Shirley stammte aus Saratoga. Sie war Mitglied der Suphur-Kolonie, die auf dem Gelände der Ranch von Raymon Saratoga Schutz gefunden hatte. Eine der Geißeln der Menschheit im 21. Jahrhundert war der Suphur-Pilz. Extrem ansteckend. Extrem gefährlich. Extrem tödlich. Wer sich infizierte, dem standen qualvolle Wochen und Monate bevor, bis der Pilz den Körper entweder besiegt hatte, was den Tod bedeutete, oder der Körper eine Möglichkeit gefunden hatte, mit dem Pilz zusammen zu leben.
Shirley zählte zu der zweiten Kategorie. Der Pilz lebte nach wie vor in ihr, sie war nach wie vor ansteckend und damit eine Gefahr für alle Menschen, die sich nicht als immun erwiesen hatten. Vielleicht die Hälfte, oder nicht einmal ganz die Hälfte zählte zu den Immunen. Auf jeden Fall war der Pilz einer der Gründe, weshalb die Ordnung der Welt zusammengebrochen war. Zusammen mit den Naturkatastrophen, die als direkte Folge der Umweltsünden gesehen wurden, war das Leben nach der Katastrophe nicht mehr vergleichbar mit irgendeiner Art des Zusammenseins früher Zeiten.

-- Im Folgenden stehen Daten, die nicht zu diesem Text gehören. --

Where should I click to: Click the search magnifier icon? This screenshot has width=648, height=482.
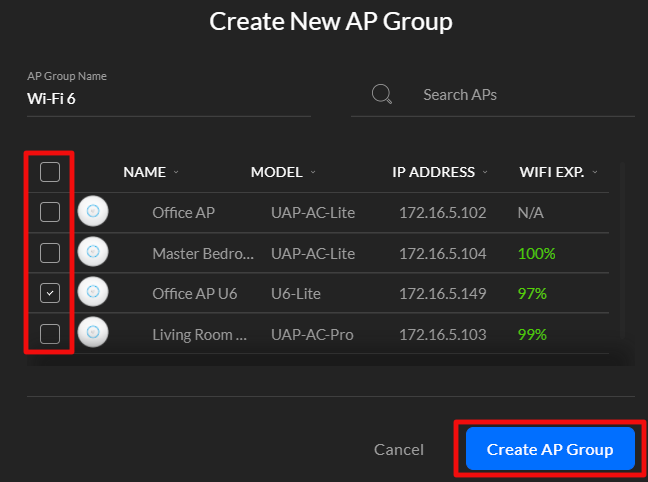pyautogui.click(x=381, y=94)
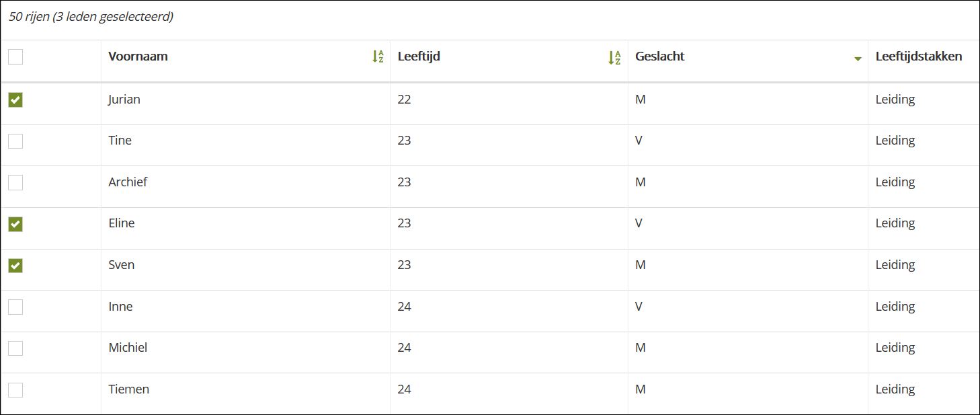Click the name Jurian in the table

124,100
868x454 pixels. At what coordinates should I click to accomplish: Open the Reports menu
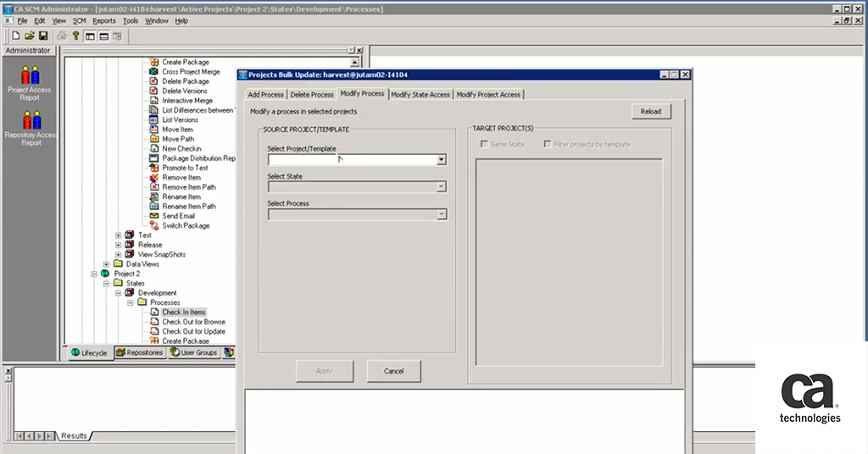[x=104, y=20]
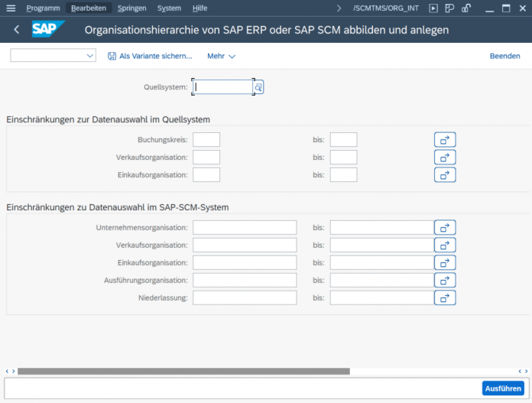
Task: Open multiple selection for Ausführungsorganisation
Action: point(445,280)
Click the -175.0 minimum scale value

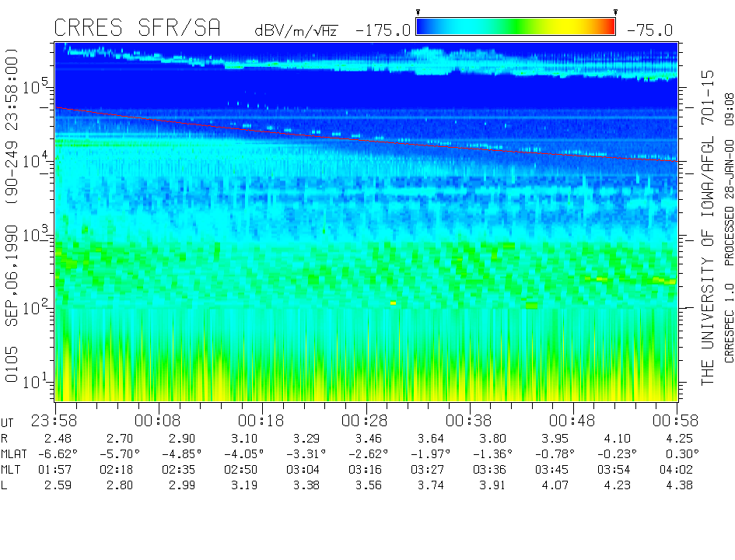tap(383, 30)
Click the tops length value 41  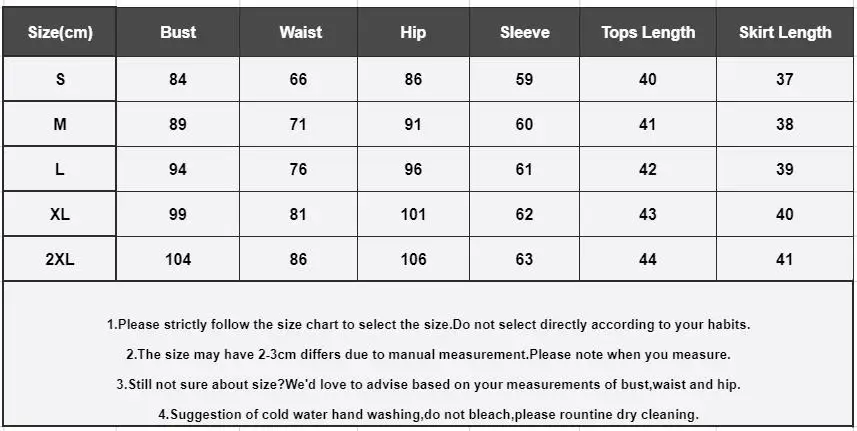648,125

Der Begriff Ordnung wandelte sich ebenso wie die Bedeutung des Gesetzes. Das Staatswesen war ebenso niedergegangen wie das Rechtswesen oder das soziale Gefüge innerhalb der verschiedenen Gemeinschaften.
Wenn Shirley allein durch die Wälder streifte oder – wie in diesem Fall – auf Patrouillengang unterwegs war, war kurioserweise ihr größter Schutz die tödliche Krankheit, die sie in sich trug, denn der Suphur-Pilz besaß die unangenehme Eigenschaft, den Körper auch äußerlich anzugreifen. Geschwüre überzogen die Haut, die Zellwucherungen taten ihr Übriges, die Körper zu deformieren. Shirleys Finger waren zum Beispiel zu zwei Klauen und einem überproportional gewachsenen Daumen zusammengewachsen, die schon beim ersten Anblick ihrem Gegenüber signalisierten, es mit einer infizierten Suphur-Kranken zu tun zu haben.
Um eine Ansteckung zu vermeiden, konnte man sie nur aus der Ferne töten und sehen, dass man ihr nicht zu nahekam.
Aber von einer Toten konnte man keine Informationen bekommen. Deshalb ließen die Plünderer die Suphur-Geschädigten üblicherweise in Ruhe.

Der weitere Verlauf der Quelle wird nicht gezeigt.